Firstly, they're not doing away with the plans altogether - they're simply not advertising them any more. Subtle difference, I know, but if you know to ask your Telecom account person then they'll sell them to you.

Oh yes, it has to be a Telecom account person because these plans won't be sold via other ISPs as the JetStream Partnering Programme has been shut down in favour of the UBS wholesale regime.

Which means if you want DSL in NZ but don't want it from Xtra you have to buy one of the specially crippled services with a maximum up speed of 128kbit/s. Thanks a whole heap, Douglas Webb, for introducing that particular nasty.

On the plus side, well there is no plus side. NZ used to have the fastest (albeit most expensive) broadband in the world when it launched in 1999. Now we've got nothing but a service that doesn't actually make the grade to be called broadband (128 is too slow) anywhere else.

Oh, and if you're comparing prices, consider for a moment the Poor Dumb Bastards on JetStream business... we compared prices in CW a while ago:

Ihug's parent company, iiNet, offers its iiBroadband2 "medium" plan in Australia with 12Mbit/s download and 1Mbit/s upstream speeds, with a 40GB monthly traffic cap, for A$70 (NZ$75) a month. Telecom's best DSL business plan offers 8Mbit/s download and 600kbit/s upload speeds with a 30GB traffic cap for NZ$2,417.78 plus GST per month.

It's so appalling I don't know where to begin. New Zealand, of all the countries in the world, should be making the most of telecommunications. It defeats that age old monster we've all struggled with - distance. Suddenly we're as close to our markets as any other seller anywhere else in the world. We can compete in the emerging market of information if only we're allowed to.

Sadly Telecom tells me the market demand for faster upload speeds is "niche" and "easy to overestimate". Given the reader feedback from businesses as niche as accountants, lawyers, doctors, software developers, architects, consultants, opticians, designers and journalists (off the top of my head) this is not the case.

Meanwhile: hysteria on the right about a site at bloodyidiot.co.nz which, in the spirit of the Tui ad parodies, declares that "If You Vote Don Brash, You're a Bloody Idiot", (screenshot here), makes the coinage "George W. Brash", etc. I didn't think the site was so great, and my strong preference is for anyone posting this kind of speech (or almost any political speech for that matter) to identify themselves. A quick whois showed the domain name is registered to Tom Hovey, who works for Wellington development and hosting company Boost New Media.

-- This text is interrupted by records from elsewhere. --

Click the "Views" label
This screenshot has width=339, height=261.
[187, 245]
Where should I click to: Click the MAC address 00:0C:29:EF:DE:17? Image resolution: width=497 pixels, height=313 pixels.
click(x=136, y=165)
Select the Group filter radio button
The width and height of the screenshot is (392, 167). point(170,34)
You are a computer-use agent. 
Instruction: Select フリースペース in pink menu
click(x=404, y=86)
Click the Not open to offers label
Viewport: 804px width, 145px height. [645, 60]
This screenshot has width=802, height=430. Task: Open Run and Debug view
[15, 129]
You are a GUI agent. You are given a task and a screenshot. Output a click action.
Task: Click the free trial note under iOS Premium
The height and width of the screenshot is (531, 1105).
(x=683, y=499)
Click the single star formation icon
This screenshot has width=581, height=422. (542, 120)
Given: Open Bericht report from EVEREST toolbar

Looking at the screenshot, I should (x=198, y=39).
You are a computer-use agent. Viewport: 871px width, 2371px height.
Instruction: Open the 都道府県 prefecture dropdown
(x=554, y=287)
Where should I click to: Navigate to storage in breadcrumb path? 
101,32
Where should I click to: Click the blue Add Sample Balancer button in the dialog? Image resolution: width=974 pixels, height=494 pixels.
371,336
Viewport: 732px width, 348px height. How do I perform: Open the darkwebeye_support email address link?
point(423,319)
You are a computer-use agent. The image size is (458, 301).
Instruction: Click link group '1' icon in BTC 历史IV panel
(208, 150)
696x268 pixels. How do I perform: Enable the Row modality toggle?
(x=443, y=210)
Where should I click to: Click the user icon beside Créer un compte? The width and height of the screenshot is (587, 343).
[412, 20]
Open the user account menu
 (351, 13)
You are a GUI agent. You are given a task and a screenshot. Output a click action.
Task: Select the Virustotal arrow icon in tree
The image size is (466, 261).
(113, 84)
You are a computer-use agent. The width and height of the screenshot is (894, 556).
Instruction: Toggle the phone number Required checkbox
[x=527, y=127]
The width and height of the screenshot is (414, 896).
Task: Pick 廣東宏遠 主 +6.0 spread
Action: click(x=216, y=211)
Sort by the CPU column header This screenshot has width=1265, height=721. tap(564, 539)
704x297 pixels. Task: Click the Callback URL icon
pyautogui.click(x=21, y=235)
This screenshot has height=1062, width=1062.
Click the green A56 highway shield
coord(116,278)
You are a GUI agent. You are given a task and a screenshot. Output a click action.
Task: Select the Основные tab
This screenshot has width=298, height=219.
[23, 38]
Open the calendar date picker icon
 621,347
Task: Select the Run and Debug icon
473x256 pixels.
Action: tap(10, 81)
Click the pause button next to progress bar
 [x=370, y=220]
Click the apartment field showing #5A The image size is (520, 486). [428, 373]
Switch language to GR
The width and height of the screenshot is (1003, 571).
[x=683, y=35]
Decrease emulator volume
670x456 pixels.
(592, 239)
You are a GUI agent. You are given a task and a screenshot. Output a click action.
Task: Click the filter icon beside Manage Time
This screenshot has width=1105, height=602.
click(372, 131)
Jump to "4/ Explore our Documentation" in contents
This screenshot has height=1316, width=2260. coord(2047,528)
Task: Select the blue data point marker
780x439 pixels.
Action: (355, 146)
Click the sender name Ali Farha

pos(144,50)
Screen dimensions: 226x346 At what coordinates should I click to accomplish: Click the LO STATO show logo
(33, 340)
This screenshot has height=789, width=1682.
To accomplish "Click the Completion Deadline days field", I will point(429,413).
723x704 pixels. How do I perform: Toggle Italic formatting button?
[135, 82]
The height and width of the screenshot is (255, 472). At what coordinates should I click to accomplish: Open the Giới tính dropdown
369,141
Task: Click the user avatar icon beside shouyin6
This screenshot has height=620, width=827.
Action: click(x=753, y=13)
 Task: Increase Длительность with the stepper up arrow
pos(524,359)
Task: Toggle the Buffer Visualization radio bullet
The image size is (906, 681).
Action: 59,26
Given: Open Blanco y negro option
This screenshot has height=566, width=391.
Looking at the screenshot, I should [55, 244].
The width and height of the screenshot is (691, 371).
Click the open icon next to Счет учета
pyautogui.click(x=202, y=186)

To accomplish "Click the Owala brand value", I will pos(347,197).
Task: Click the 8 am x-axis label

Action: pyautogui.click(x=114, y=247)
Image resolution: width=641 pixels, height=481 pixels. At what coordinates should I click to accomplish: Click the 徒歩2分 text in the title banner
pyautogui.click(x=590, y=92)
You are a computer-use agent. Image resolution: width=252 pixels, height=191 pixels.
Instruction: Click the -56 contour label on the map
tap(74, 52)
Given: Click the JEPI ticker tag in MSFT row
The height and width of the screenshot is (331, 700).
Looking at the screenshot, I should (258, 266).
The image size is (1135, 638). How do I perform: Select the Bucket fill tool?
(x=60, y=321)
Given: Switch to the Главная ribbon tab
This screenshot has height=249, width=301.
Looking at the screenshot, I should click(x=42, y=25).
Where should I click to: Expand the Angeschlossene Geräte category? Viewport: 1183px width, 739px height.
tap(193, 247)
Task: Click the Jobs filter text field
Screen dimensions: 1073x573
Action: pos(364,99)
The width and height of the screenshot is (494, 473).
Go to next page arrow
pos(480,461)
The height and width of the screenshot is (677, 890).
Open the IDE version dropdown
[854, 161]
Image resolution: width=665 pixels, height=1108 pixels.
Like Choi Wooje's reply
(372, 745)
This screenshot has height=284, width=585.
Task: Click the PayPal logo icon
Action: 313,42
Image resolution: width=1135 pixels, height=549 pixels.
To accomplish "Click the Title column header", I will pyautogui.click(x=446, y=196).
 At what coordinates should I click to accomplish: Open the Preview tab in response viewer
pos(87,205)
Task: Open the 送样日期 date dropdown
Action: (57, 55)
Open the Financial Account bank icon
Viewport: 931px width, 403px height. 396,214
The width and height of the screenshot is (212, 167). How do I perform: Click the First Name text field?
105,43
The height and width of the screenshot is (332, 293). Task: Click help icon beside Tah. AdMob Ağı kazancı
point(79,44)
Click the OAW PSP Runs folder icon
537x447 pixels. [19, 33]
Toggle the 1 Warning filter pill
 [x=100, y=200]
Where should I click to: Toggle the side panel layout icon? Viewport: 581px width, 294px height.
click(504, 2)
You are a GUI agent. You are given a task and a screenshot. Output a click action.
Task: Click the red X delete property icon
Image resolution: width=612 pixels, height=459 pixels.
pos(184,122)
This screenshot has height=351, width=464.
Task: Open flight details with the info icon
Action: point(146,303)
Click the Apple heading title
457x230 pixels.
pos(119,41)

The site turned up in a post at Just Left. Then there was a furious post from Aaron Bhatnagar (who has, it should be noted, had the good grace to post his own "attack ads" under his own name).

Hovey contacted Bhatnagar to say that he didn't build the site, "But I do know the group of people behind the site and have asked them to take it down in light of the recent negative publicity from sites such as yours. They're very disappointed and have protested strongly!"

Then this one from Sir Humphreys darkly noting that Boost (like every other web shop in Wellington, actually) does public sector work and listing the agencies for which it has worked. Then another one, based on fevered scrutiny of the page code. And there's another vigorous thread on DPF's site.

What I find funny is that the loudest howls of outrage are coming from people who have variously compared Helen Clark to Stalin and Nixon, and called her "butt ugly" and an "ugly bitch" - usually under made-up names. It seems a little rich. I also find the suggestions that the company Hovey works for should resign all its public-sector contracts pretty creepy.

NB: Mr Hovey has posted a set of answers to the various fevered conspiracy theories. Storm. In. A. Teacup.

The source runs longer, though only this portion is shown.